Política

Bolsonaro diz que mortes de crianças por Covid-19 são “insignificantes”

O que para o presidente é “insignificante”, na verdade, é uma tragédia para inúmeras famílias brasileiras; segundo o Instituto Butantan, a doença já matou 1.449 crianças no Brasil


23/01/2022

Revista Fórum

Jair Bolsonaro (PL) se supera a cada dia em suas declarações ofensivas ao povo brasileiro. Ele voltou a minimizar o número de mortes de crianças por Covid-19 no país. Um dia depois de participar do enterro da própria mãe, Olinda Bolsonaro, em Registro, no interior de São Paulo, o presidente classificou o número de mortes infantis como “insignificante”.

“Eu desconheço criança baixar no hospital. Algumas morreram? Sim, morreram. Lamento, profundamente, tá. Mas é um número insignificante e tem que se levar em conta se ela tinha outras comorbidades também”, afirmou Bolsonaro.

O que para Bolsonaro é “insignificante”, na verdade, é uma tragédia para inúmeras famílias brasileiras.

De acordo com o Instituto Butantan, a Covid-19 matou, por enquanto, 1.449 crianças, com idades entre zero e 11 anos no país. A doença também deixou milhares de crianças com sequelas.

Além de minimizar a dor das famílias, Bolsonaro voltou a criticar a vacinação infantil e destacar o que chama de “efeitos adversos”.

“A vacina para crianças não é obrigatória. E tem que ser falado o quê por ocasião da vacinação? Quem for aplicar a vacina? Olha, tá aqui teu filho, de cinco anos de idade. Ele pode ter palpitação, dores no peito e falta de ar. Vai ser dito para ele, como está no despacho do Lewandowski”, insistiu o presidente negacionista.

Bolsonaro enterra a mãe e faz jogo da mega-sena antes de voltar a Brasília

Bolsonaro precisou deixar a visita oficial que fazia ao Suriname, na sexta-feira (21), para viajar às pressas para a pequena Eldorado, no Vale do Ribeira (SP), após receber a notícia que sua mãe, Olinda Bonturi Bolsonaro, de 94, havia falecido num hospital de Registro. Alguns de seus filhos o acompanharam na despedida à matriarca do clã.

No entanto, uma atitude pouco comum tomada pelo filho que acabara de perder a mãe chamou a atenção dos moradores do município paulista e da imprensa que cobria o fato no local.

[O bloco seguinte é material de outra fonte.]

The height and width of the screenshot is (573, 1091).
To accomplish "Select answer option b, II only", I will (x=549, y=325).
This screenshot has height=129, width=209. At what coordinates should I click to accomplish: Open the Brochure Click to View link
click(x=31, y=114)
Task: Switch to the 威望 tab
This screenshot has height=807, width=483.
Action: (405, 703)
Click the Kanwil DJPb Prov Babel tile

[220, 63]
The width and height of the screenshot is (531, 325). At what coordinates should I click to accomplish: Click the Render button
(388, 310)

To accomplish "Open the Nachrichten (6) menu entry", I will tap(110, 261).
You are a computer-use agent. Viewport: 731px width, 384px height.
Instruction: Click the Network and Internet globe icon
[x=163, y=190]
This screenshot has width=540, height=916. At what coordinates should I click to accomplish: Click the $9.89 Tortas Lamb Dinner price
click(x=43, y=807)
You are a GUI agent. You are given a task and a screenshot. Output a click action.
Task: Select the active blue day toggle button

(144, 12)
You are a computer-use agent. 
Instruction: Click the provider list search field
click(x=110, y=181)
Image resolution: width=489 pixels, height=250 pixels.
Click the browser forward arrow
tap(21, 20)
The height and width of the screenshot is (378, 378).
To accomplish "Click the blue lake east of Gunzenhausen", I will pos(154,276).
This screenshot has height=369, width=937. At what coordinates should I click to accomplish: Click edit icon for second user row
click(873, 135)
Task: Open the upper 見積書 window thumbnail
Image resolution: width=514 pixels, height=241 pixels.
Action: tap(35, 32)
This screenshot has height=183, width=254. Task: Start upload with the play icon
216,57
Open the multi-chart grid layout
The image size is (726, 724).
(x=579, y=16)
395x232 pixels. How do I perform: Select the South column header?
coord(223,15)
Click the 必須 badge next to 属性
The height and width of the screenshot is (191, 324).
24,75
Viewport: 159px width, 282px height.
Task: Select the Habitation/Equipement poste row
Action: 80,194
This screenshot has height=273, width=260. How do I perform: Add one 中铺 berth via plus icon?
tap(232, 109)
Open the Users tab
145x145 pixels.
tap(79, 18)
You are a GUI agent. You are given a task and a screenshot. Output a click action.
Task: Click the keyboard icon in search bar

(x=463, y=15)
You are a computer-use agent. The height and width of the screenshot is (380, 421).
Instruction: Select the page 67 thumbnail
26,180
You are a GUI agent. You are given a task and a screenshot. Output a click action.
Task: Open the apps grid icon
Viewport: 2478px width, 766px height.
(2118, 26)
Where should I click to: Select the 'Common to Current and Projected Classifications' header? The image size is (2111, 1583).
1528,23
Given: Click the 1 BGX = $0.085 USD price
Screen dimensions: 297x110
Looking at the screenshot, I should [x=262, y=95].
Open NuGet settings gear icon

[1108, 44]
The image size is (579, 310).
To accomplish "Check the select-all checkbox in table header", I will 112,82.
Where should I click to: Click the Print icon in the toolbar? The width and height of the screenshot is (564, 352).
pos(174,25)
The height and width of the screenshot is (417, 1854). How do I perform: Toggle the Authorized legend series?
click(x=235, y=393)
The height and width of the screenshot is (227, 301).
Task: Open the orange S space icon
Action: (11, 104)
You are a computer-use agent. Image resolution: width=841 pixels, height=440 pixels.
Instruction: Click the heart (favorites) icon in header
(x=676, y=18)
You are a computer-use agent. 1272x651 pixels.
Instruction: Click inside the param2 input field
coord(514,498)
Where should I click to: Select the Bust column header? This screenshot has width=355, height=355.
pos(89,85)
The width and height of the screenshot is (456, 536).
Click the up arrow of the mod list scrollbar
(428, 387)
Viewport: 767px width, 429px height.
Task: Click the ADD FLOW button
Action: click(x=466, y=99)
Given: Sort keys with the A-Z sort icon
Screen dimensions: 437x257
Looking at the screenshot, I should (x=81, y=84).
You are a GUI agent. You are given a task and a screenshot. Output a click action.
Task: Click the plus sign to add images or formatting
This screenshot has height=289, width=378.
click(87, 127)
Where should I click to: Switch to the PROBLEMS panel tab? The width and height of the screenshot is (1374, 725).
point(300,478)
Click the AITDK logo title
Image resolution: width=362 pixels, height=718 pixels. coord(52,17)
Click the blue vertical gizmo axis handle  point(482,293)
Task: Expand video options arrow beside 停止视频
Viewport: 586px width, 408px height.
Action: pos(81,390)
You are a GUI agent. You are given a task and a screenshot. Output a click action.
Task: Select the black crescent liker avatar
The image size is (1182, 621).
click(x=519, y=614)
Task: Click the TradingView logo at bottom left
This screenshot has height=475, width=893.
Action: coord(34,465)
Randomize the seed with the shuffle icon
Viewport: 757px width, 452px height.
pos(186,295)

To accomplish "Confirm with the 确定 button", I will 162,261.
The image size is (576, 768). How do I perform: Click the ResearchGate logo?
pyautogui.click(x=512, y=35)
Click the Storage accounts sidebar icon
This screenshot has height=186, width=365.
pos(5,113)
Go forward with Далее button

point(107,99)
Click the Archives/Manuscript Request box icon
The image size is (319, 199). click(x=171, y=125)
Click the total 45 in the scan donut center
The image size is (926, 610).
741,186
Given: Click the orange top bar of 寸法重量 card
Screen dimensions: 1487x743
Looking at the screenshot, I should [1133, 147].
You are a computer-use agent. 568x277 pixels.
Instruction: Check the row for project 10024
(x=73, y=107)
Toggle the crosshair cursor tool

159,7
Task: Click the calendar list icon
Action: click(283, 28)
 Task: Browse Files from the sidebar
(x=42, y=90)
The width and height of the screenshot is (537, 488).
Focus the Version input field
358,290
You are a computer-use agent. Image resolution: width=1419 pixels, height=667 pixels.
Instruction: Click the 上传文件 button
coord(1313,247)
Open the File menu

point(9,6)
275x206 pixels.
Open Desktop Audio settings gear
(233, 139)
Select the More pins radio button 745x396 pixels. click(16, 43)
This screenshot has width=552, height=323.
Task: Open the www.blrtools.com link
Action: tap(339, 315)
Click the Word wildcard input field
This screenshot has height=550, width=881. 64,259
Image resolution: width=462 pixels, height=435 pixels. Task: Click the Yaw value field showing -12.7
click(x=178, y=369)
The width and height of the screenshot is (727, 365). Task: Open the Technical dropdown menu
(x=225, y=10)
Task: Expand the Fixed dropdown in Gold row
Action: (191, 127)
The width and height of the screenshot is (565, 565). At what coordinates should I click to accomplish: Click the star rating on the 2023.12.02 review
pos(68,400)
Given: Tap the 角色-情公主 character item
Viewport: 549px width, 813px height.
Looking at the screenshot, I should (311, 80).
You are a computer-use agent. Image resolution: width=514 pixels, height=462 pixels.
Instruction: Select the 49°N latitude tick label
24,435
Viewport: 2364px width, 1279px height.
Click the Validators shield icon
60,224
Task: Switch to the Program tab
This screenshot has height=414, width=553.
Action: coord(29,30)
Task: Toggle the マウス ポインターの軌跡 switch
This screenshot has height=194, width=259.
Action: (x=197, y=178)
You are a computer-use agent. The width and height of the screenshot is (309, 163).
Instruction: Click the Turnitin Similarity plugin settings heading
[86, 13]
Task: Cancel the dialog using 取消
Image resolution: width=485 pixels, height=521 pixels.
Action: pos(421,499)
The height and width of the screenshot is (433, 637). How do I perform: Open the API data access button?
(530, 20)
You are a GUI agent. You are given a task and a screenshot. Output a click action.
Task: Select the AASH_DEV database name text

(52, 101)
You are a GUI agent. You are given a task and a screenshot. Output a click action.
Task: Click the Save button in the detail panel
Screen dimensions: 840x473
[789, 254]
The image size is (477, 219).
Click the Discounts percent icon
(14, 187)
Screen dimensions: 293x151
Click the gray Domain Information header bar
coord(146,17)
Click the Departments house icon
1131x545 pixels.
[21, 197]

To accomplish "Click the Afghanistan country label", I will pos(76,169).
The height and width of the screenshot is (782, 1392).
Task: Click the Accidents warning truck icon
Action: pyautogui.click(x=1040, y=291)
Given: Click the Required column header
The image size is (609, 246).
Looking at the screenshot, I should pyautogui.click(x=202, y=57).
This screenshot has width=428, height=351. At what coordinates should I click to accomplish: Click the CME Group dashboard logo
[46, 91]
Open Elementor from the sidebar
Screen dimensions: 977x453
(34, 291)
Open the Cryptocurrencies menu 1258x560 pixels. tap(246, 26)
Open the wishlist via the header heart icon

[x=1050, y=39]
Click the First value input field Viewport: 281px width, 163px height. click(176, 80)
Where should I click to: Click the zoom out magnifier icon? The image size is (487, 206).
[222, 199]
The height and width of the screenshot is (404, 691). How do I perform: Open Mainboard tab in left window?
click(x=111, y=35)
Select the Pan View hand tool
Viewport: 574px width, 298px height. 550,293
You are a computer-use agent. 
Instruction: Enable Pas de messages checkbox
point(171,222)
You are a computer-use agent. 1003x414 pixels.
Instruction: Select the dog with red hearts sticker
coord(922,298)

Na manhã seguinte ao sepultamento, ocorrido no cemitério municipal de Eldorado, Jair Bolsonaro saiu com seu séquito de assessores, guarda-costas e bajuladores para ir a uma lotérica e apostar um cartão da Mega-Sena, que no sorteio deste sábado (22) pagaria o prêmio acumulado de R$ 22 milhões, no entanto, não houve ganhadores.